### [WORK ITEM]
Copy out every line from the records that includes "computer".

(Dataset entries)
= Beginning of Section =

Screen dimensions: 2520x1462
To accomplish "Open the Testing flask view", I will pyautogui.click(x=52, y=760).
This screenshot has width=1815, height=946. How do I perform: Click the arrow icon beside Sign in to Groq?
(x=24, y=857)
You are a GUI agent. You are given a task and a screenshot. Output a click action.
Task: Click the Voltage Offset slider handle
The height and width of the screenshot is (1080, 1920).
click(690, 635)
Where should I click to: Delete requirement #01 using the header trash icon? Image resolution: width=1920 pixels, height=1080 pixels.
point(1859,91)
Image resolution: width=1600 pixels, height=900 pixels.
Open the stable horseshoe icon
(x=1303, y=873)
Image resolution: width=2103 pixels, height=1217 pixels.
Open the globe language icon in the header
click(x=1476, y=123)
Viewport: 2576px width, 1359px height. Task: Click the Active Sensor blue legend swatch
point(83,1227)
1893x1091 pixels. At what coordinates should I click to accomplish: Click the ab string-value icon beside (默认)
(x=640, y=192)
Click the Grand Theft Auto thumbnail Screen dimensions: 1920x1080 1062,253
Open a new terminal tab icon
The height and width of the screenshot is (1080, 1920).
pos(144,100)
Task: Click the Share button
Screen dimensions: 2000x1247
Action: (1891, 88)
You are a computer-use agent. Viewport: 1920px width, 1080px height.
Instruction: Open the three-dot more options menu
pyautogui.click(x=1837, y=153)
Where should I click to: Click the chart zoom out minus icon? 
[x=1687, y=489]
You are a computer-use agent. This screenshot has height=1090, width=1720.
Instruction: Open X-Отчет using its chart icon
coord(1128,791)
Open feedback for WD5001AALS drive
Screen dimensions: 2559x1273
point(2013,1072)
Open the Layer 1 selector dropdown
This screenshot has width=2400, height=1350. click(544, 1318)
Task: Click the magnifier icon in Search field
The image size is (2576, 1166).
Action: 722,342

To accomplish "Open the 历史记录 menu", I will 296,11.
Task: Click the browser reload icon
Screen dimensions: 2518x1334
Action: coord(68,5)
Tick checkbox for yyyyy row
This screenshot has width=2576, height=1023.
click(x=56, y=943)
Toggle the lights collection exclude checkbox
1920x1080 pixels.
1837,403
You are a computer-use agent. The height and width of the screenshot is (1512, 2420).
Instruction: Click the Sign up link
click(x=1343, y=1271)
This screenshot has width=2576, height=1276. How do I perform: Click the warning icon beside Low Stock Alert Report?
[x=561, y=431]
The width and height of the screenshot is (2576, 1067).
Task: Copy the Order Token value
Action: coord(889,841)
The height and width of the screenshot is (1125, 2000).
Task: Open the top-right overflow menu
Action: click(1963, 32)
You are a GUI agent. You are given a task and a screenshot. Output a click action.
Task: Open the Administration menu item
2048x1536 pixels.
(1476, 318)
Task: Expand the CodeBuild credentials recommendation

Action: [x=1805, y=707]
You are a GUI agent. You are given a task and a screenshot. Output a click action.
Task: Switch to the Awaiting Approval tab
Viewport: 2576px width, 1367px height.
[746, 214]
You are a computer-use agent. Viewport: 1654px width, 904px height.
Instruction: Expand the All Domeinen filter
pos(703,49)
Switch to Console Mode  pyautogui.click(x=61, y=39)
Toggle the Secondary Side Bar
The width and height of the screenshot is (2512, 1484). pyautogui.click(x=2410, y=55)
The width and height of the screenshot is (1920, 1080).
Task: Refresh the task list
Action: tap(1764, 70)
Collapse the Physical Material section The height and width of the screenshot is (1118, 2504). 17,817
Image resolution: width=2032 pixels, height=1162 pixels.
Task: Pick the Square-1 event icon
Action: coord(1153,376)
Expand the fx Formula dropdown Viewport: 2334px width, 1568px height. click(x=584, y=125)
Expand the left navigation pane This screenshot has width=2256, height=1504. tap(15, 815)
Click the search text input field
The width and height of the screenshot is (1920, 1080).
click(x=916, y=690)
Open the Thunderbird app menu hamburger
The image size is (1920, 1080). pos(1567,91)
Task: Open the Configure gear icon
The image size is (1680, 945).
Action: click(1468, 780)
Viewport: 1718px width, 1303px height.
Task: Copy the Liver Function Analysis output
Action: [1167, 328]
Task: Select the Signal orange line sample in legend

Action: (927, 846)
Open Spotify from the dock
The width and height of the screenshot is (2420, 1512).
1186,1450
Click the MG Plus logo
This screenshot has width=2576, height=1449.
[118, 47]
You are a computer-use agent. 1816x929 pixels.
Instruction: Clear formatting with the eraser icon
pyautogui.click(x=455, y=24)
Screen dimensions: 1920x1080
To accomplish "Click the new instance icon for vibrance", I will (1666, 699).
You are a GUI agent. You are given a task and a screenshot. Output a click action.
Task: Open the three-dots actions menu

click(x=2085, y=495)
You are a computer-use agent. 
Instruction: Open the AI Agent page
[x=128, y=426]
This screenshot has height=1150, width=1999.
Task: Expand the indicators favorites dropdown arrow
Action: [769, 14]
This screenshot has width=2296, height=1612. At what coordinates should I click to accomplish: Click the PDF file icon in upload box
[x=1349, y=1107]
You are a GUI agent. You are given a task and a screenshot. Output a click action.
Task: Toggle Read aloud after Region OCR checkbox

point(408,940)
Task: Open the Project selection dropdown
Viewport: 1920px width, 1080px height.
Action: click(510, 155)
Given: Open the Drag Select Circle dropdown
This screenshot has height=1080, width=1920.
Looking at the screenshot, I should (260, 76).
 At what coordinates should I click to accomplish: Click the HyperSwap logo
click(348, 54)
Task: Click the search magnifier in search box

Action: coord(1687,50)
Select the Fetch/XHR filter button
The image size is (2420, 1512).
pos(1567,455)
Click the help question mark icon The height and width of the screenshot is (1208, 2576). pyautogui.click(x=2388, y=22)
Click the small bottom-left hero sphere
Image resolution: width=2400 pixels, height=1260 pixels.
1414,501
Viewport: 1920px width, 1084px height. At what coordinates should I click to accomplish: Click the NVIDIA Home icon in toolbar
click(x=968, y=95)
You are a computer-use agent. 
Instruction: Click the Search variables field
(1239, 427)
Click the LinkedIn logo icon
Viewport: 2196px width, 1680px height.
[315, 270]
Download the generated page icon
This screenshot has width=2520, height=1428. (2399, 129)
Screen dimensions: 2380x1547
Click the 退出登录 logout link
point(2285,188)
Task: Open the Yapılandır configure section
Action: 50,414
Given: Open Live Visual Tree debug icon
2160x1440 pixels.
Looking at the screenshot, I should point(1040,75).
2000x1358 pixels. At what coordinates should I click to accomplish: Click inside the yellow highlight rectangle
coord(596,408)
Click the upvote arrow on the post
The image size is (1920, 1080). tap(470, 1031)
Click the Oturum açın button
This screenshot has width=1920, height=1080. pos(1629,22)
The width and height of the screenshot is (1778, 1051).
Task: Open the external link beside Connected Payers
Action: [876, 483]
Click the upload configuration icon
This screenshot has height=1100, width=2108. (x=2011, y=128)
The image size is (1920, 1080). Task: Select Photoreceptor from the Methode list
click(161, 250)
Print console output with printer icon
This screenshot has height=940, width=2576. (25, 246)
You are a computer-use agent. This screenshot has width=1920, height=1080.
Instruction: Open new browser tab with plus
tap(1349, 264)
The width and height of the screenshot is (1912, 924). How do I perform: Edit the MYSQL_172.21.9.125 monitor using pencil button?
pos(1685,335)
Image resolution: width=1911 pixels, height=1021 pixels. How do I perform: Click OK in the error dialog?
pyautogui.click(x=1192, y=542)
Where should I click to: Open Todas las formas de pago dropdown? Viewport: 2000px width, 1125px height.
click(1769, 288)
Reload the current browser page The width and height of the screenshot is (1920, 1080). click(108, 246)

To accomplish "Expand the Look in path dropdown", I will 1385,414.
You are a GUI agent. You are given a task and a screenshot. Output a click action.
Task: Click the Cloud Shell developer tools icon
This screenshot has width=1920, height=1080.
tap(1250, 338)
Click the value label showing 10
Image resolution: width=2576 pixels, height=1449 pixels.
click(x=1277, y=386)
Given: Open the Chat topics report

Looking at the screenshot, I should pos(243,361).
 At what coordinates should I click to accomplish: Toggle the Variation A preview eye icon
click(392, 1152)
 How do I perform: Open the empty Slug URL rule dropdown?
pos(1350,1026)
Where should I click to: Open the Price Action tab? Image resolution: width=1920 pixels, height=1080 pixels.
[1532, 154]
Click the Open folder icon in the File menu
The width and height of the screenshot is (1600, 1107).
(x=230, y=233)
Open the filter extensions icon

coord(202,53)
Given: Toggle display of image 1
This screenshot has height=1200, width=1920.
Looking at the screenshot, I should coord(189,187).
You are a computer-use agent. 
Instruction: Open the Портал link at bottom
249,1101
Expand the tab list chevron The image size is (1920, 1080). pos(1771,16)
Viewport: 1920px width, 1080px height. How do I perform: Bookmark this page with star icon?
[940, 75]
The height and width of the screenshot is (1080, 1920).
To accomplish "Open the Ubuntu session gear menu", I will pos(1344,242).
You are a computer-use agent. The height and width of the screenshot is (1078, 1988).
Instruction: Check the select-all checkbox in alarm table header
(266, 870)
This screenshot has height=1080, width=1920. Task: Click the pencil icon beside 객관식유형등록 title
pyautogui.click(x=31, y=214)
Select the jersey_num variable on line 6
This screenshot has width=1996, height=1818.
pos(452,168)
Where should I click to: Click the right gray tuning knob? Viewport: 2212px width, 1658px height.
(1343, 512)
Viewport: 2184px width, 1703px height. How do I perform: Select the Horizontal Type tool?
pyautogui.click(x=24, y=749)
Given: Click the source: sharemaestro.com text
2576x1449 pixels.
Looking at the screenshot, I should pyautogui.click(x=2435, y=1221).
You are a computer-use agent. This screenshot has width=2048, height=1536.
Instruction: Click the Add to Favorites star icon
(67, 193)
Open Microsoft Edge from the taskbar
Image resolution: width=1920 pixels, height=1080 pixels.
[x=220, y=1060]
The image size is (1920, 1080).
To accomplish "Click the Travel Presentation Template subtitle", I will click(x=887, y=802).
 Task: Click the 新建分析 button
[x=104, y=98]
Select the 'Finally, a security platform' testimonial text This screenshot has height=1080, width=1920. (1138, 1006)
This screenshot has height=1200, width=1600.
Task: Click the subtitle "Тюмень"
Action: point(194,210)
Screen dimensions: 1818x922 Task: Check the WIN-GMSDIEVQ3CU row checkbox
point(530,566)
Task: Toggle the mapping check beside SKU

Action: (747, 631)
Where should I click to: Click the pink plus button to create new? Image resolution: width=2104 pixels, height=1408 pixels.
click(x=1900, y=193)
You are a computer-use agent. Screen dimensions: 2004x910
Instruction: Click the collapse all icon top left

= End of Section =

### [SOLUTION TO THE PROBLEM]
You are a computer-use agent. Viewport: 1920px width, 1080px height.
You are a computer-use agent. This screenshot has height=1090, width=1720.
You are a computer-use agent. The height and width of the screenshot is (1512, 2420).
You are a computer-use agent. Viewport: 1654px width, 904px height.
You are a computer-use agent. 1816x929 pixels.
You are a computer-use agent. 
You are a computer-use agent. 
You are a computer-use agent. This screenshot has width=1920, height=1080.
You are a computer-use agent. 
You are a computer-use agent. The height and width of the screenshot is (1078, 1988).
You are a computer-use agent. This screenshot has width=2048, height=1536.
You are a computer-use agent. Screen dimensions: 2004x910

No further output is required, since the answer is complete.